61 N.H. 583 | N.H. | 1881
The timber, bargained to the plaintiffs and Van Dyke, to be taken off within fourteen years was a part of the land. Kingsley v. Holbrook,
It remains to consider whether the plaintiffs are entitled to a decree upon the ground of a partial performance of the verbal contract with Chase. In order to entitle a party to a decree for the specific performance of a verbal contract for the conveyance of land upon this ground, he must not only establish the contract under which he claims, but also such a partial performance of the contract, relying upon its fulfilment that the non-performance *586
thereof by the other party will be a fraud upon him. Tilton v. Tilton,
In whatever Hilliard did he acted for himself, and not for the plaintiffs and Van Dyke. They cannot avail themselves of his acts as a partial performance of the agreement, because they were done neither in their behalf, nor in pursuance of the contract. He was a mere trespasser. Howe v. Batchelder, supra.
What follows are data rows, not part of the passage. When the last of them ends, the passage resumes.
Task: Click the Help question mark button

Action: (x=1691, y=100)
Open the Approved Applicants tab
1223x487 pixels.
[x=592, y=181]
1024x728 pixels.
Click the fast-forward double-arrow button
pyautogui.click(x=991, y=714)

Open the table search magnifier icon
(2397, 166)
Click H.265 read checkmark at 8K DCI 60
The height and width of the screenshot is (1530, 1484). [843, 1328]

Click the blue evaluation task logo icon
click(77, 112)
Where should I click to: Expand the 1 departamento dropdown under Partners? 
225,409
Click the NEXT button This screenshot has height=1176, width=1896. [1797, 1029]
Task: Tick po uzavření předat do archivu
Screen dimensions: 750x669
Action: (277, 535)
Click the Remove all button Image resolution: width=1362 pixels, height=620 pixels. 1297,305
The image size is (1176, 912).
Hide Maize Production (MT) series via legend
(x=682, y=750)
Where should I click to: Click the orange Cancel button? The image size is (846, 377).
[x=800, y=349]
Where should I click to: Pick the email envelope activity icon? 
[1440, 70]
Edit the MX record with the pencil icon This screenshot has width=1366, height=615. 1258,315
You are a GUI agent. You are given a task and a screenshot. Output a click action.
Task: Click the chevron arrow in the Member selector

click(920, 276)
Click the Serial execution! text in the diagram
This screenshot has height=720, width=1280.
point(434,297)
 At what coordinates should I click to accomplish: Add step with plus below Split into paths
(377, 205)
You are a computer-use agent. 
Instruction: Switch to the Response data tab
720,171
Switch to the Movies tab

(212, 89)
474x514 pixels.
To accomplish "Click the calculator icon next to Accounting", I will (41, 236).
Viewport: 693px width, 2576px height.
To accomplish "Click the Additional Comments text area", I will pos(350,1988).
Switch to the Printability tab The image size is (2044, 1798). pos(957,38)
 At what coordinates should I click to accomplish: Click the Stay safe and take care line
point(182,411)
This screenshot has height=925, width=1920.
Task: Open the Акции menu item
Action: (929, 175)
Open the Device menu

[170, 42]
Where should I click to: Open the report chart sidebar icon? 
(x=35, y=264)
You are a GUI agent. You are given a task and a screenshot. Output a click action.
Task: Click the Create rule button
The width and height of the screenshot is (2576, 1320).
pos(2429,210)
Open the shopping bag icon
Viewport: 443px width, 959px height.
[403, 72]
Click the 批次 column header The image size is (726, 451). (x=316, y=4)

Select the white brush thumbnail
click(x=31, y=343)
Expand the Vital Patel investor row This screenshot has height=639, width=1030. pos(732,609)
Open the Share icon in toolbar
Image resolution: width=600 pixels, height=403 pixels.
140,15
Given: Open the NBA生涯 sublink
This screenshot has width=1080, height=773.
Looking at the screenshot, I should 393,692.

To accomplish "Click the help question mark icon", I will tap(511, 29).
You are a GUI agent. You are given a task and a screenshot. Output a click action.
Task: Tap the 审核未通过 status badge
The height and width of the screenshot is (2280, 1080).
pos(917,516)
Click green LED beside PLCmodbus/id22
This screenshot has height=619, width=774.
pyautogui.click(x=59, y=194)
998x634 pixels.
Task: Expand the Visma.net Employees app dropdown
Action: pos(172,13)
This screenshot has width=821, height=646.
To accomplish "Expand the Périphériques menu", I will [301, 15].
If, after all his improvements were completed, Hilliard had brought a bill for specific performance, he must have failed, because with him there was no contract; had the plaintiffs and Van Dyke joined in bringing a like bill, they must have failed, because they did nothing in the way of performance.
If the defendants had known of and assented to the sale to Hilliard, and that of Hilliard to the plaintiffs, it might perhaps have been evidence tending to show a substitution of Hilliard in the place of the plaintiffs and Van Dyke, and of the plaintiffs in the place of Hilliard, — or, in other words, an abandonment of the old contract, and the making of a new one first with Hilliard, and finally with the plaintiffs; but nothing of that kind appears in the case.
Bill dismissed.
DOE, C. J., did not sit: the others concurred.